IDENTITY-BASED MICROSEGMENTATION DOCUMENTATION

Securing a Kubernetes namespace

About securing a Kubernetes namespace

We deploy enforcers in discovery mode, a very permissive initial configuration. This allows your pods to function as they did before you deployed the enforcer, with no impact to their accustomed communications.

We recommend allowing your namespace to run in discovery mode for some time, perhaps a week. During this interval, the IP addresses, protocols, and ports of its communications collect in the Microsegmentation Console. This helps you compose a comprehensive list of the minimum allowed communications, ensuring a seamless experience when you disable discovery mode. After disabling discovery mode, enforcers reject any traffic not explicitly allowed.

After letting the enforcer collect flow logs for some time, complete this section in sequence.

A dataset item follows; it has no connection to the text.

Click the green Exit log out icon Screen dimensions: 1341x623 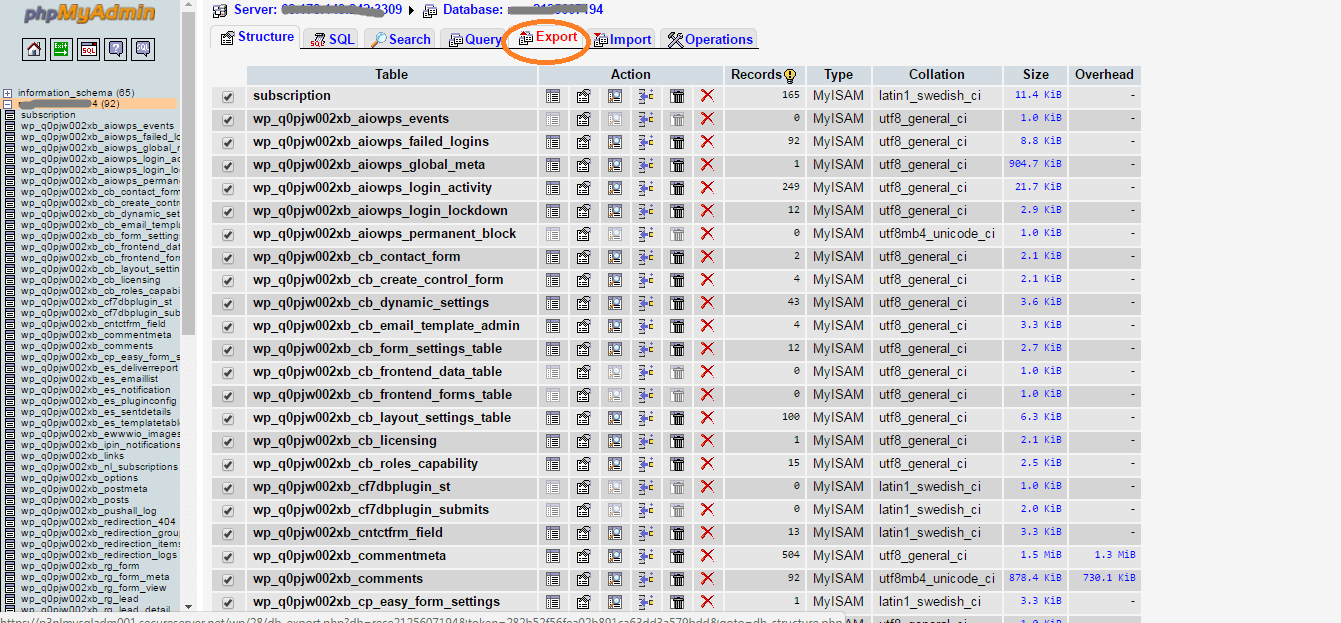click(61, 49)
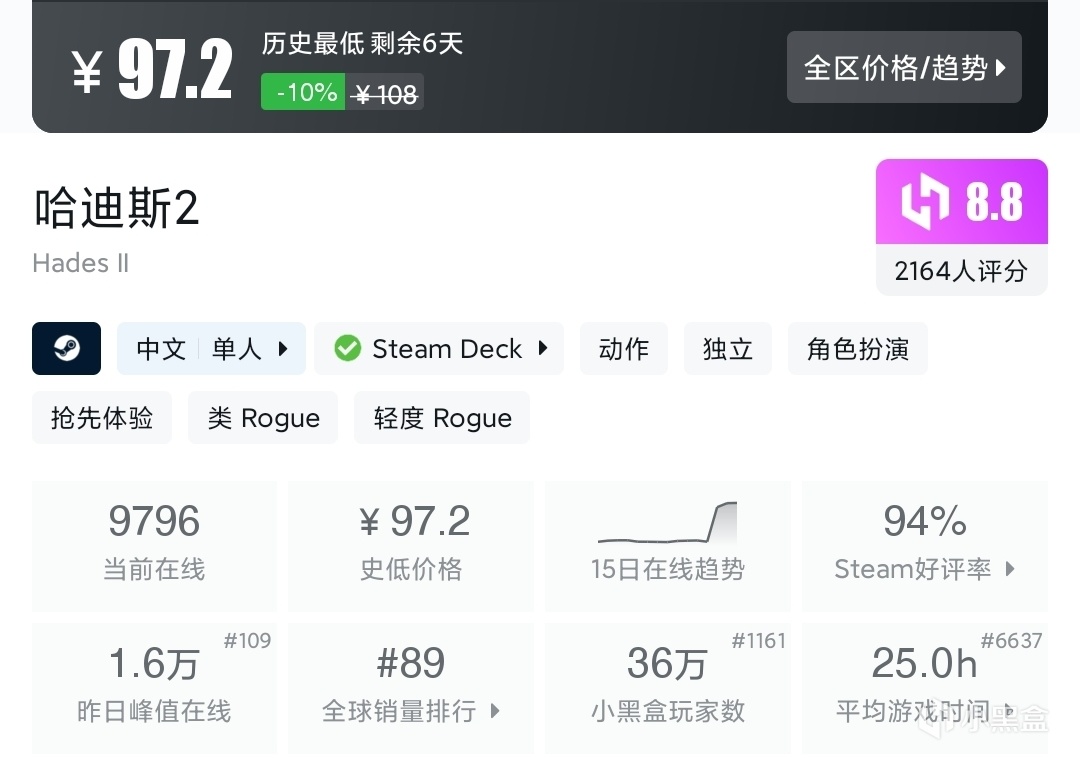Click the Xiaoheihe logo in score badge
The image size is (1080, 758).
[923, 202]
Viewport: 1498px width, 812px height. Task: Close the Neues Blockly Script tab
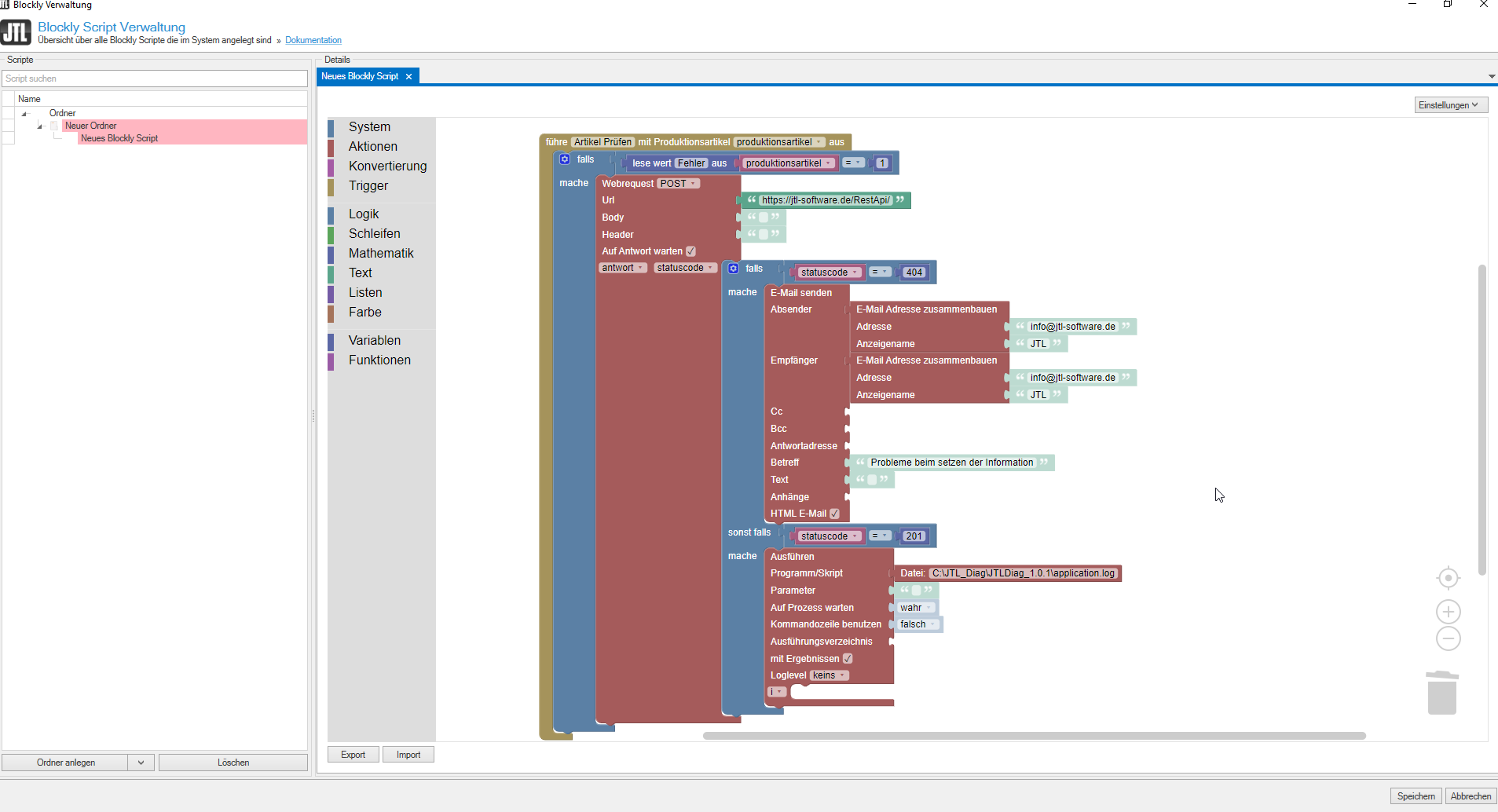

First allow the desired traffic, then disable discovery mode.

Before you begin, we recommend reviewing basic network policy concepts.

We use Google’s Hipster Shop for our examples. If you don’t have a Kubernetes namespace with pods running, complete the following steps to deploy the Hipster Shop so you can follow along.

Deploy the Hipster Shop (optional)

If you already have pods in your namespace, you can skip to the next section.

  1. Ensure that your target cluster has at least five nodes. If you have a GKE cluster, you can resize it and enable autoscaling as follows.

    gcloud container clusters resize <cluster-name> --num-nodes=5
    gcloud container clusters update <cluster-name> --enable-autoscaling --min-nodes=5 --max-nodes=10 
    
  2. Create a Kubernetes namespace for the Hipster Shop.

    kubectl create namespace hipster-shop
    
  3. Deploy the Hipster Shop.

    kubectl apply -n hipster-shop \
                  -f "https://github.com/GoogleCloudPlatform/microservices-demo/blob/master/release/kubernetes-manifests.yaml?raw=true"
    
  4. Issue the following command to observe the progress of the deployment.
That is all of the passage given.